Certain work equipment, intended for outdoor use, must carry a label indicating its sound power level, and in some cases meet limits on the noise emitted. This is equipment to which the catchily-entitled Noise Emission in the Environment by Equipment for use Outdoors Regulations 2001 applies and includes, for example, builders’ hoists, chainsaws, dumper trucks and breakers. For the equipment covered, a declaration of sound power level to these Regulations also satisfies any sound power declaration requirement of the Supply of Machinery (Safety) Regulations 2008, that is to say, there is no requirement for two separate sound power level declarations.
What about the user of the machine?
By ‘user’ we mean the business (employer) purchasing the machine and putting it into use.
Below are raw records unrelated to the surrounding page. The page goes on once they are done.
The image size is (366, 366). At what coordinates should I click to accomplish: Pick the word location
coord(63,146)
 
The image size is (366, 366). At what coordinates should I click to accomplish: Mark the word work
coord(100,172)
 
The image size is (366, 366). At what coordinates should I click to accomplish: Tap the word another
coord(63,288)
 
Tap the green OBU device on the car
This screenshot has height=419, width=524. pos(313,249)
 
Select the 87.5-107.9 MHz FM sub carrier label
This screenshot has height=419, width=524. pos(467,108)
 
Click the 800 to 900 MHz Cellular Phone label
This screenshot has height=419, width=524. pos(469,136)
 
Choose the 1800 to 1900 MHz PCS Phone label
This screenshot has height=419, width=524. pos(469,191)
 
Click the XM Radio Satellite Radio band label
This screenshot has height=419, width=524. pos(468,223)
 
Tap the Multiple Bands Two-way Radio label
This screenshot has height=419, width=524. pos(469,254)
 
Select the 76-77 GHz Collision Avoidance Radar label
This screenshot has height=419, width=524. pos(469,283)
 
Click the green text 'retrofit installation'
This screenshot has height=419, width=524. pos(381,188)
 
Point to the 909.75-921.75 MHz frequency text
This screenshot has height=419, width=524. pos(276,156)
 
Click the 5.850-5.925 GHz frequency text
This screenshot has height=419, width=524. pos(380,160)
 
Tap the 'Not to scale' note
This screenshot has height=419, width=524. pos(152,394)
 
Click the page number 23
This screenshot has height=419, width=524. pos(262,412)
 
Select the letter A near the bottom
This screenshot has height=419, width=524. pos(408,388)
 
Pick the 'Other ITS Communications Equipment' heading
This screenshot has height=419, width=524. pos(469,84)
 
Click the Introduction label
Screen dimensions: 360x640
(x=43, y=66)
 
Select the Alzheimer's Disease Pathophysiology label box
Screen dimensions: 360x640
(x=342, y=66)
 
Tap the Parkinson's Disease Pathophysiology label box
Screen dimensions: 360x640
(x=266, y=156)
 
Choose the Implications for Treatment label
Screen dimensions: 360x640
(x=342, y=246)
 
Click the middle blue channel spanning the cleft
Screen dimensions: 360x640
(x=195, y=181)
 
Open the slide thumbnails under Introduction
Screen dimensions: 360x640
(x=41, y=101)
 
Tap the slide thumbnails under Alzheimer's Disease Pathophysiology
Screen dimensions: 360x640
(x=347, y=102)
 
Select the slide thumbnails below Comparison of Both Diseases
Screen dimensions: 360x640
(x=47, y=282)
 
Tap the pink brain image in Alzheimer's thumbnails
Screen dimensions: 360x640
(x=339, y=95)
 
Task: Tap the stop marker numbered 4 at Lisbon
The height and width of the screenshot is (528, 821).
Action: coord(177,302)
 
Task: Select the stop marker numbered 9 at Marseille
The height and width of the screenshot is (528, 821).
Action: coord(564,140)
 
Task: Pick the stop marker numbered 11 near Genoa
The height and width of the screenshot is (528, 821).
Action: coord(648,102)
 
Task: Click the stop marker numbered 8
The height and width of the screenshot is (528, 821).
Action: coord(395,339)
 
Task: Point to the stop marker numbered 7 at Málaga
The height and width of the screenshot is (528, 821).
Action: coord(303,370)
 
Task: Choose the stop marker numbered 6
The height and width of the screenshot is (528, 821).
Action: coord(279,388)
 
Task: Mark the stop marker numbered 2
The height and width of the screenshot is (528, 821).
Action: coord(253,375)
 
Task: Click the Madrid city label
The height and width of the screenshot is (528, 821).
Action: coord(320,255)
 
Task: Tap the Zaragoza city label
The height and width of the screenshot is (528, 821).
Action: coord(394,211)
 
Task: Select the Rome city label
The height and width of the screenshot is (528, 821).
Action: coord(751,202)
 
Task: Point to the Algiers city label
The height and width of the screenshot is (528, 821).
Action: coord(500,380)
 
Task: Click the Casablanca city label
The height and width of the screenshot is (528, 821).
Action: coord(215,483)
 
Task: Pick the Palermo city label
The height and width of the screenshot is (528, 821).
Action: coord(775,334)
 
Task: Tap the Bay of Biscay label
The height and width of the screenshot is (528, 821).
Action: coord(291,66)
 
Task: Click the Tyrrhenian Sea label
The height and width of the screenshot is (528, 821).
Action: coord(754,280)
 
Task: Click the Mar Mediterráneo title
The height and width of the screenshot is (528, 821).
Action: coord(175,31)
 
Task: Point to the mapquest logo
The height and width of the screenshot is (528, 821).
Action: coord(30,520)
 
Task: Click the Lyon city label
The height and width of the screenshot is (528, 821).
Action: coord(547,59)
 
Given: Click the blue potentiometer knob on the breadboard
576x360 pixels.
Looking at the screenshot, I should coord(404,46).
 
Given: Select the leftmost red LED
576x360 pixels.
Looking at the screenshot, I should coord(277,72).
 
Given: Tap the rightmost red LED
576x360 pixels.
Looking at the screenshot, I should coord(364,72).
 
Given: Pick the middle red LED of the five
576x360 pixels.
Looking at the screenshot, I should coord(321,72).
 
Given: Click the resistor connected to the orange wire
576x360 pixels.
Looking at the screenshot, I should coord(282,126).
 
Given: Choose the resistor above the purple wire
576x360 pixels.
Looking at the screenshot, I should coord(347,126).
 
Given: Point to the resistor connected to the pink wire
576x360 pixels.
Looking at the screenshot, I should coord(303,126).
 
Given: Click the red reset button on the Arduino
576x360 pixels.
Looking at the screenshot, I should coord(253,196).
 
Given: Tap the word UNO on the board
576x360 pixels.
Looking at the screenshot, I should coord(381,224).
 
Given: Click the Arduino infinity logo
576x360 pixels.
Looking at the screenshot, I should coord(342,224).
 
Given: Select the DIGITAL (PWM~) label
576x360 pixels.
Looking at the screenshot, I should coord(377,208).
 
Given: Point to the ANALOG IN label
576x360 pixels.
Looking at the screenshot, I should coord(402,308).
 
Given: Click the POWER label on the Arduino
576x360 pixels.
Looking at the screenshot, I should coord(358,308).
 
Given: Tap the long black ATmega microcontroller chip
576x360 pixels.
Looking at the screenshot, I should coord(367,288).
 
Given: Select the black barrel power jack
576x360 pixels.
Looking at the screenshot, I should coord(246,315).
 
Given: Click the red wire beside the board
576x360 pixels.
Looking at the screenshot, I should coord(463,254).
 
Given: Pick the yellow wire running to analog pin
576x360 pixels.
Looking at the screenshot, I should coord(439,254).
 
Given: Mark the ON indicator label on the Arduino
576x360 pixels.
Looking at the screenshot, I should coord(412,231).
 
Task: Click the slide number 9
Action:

The user has general duties under PUWER (including to provide suitable ‘safe’ work equipment, and to ensure equipment meets the EHSR), and specific duties under the Control of Noise at Work Regulations 2005 (including to control noise risks by considering the choice of work equipment emitting the least possible noise taking account of the work to be done).
Users rightly can challenge manufacturers and suppliers in advance of purchase – to demonstrate the machine is safe, and the EHSRs have been met. In respect of noise, access to the noise emission information in advance of a possible purchase allows the quieter or quietest suitable machine to be purchased (or, at least, the noisiest ones to be ruled out), and gives the user knowledge of the risk to be managed should the machine be chosen. Acceptance tests by the user can include checks against the declared noise emissions.
Some might consider that a noisy machine is the end-user’s problem to manage. But where the machine could, or should, have been made quieter by design, taking account of technical progress, it is clear that the manufacturer bears the overriding legal responsibility.
About the authors
Tim Ward is a Principal Consultant with Finch Consulting, specialising in workplace noise and vibration risk management, and acting as an expert witness in industrial disease claims. He chairs the BSI committee EH/1/4 Machinery Noise, which is responsible for UK input to standardisation in the field of machinery noise. [email protected]
Howard Wheeler is a Senior Consultant with Finch Consulting, specialising in machinery safety and CE marking. He is a member of BSI committee MCE/3/-/4 Functional Safety of Machines 13849/62061 and the BSI review panel AMT/010/0-/02 on ISO 1021 for Robotics – Safety requirements. [email protected]
Finch Consulting can offer advice and consulting services in all aspects of work machinery safety and conformity, including practical safety integration, audit, interpretation of standards and legislation, and the assessment and declaration of noise emissions.
 We are discussing the law as it applies to the UK. The law is based on the ‘Machinery Directive’ (Directive 2006/42/EC), and the same requirements for machinery safety, etc. apply in all EU Member States and the EEA; this is the ‘level playing field’ approach aimed at ensuring safe work machinery without barriers to trade. The UK regulations continue to apply even after the UK has left the EU albeit with some minor amendments, and the same requirements will apply to UK machinery manufacturers selling products in the EU/EEA by virtue of the law in those countries.
 We use ‘manufacturer’ for simplicity, however, the duties under the Regulations fall to whoever puts the machinery onto the market, whether the UK manufacturer, authorised representative or first importer to the UK.